A) 1 m E-probe + one 15 cm disk hat
A typical 1 m thin whip is often roughly ~8–12 pF. Adding a 15 cm disk might bring it to roughly ~11–17 pF.
- Expected recovered RF voltage increase: ~+0.5 to +2.8 dB
- Most likely expectation: ~+1 to +2 dB
B) “Short” active dipole, 50 cm legs (total ~1 m), with a 15 cm disk at each end
Two hats (one per end) typically create a bigger total capacitance increase than the monopole case.
- Expected recovered RF voltage increase: ~+0.7 to +3.5 dB
- Typical: ~+1.5 to +2.5 dB
C) Active dipole, 1 m legs (total ~2 m), with a 15 cm disk at each end
Because the element already has more capacitance, the same hats become a smaller percentage change.
- Expected recovered RF voltage increase: ~+0.2 to +1.6 dB
- Typical: ~+0.5 to +1 dB
If your “shorted dipole active” is a true current-probe (virtual-ground) design
Some “shorted dipole” active antennas are actually current-sensing designs (feedpoint held near virtual ground; output proportional to short-circuit current).
In that topology, improvement can track more directly with C_ant, so the perceived level change can be larger.
Ballpark (same capacitance assumptions):
- 1 m E-probe + one 15 cm disk: ~+2 to +4 dB
- 50 cm/leg dipole + two disks: ~+3 to +7 dB
- 1 m/leg dipole + two disks: ~+2 to +3.5 dB
If you’re already external-noise limited, this may look like “more bars” without real SNR improvement ... and it can increase overload risk. Use attenuation as a tool, not as a defeat.

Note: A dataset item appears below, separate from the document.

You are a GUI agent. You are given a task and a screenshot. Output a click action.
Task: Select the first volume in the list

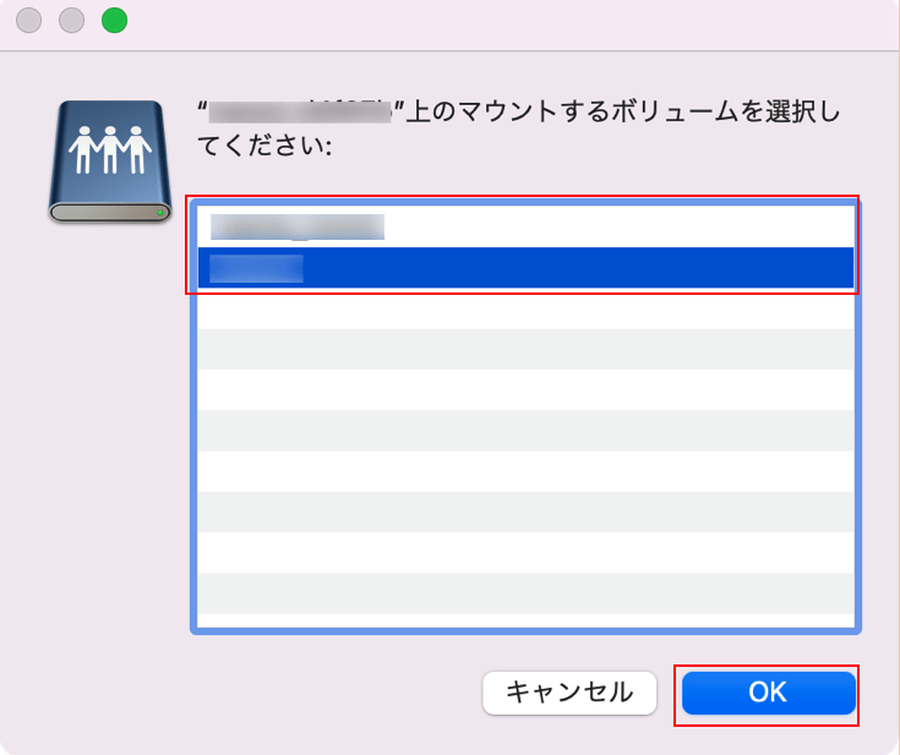[525, 227]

The part most people miss: SNR vs “more bars”
On LF/MF, it’s common to see higher level but no meaningful SNR improvement if you’re dominated by atmospheric/man-made noise. On HF, the same small capacitance change can sometimes feel more important because the noise budget shifts and receiver/headroom considerations matter more. But the expected level change is still only a small dB and can be masked by propagation, local geometry, and common-mode ... so don’t oversell it.
This is why we keep repeating the same advice at RF.Guru: if you want real performance, you must manage SNR and overload margin ... not just chase level.
Mini-FAQ
- Does a capacitive hat add directional gain? Usually not for E-probes/active whips/active short dipoles. It mainly increases element capacitance so the probe couples more strongly into the preamp input.
- Why does capacitance matter so much? Many E-probe front-ends behave like a capacitive divider: the larger the probe capacitance relative to amplifier input/stray capacitance, the more RF you recover.
- Will a 15 cm disk improve SNR? Not always. On LF/MF you’re often external-noise limited, so level may rise without SNR improvement. It can also increase overload/IMD risk.
-
Disk vs 4 wires: how much smaller can the disk be? For similar capacitance/loading, a disk is often about
0.65–0.80×the 4-wire tip-to-tip diameter (about 20–35% smaller). - How much “level gain” should I expect from a 15 cm disk? In many voltage-probe E-probes, a typical expectation is roughly ~+1 to +2 dB on a 1 m probe, with wider ranges depending on topology and amplifier input capacitance.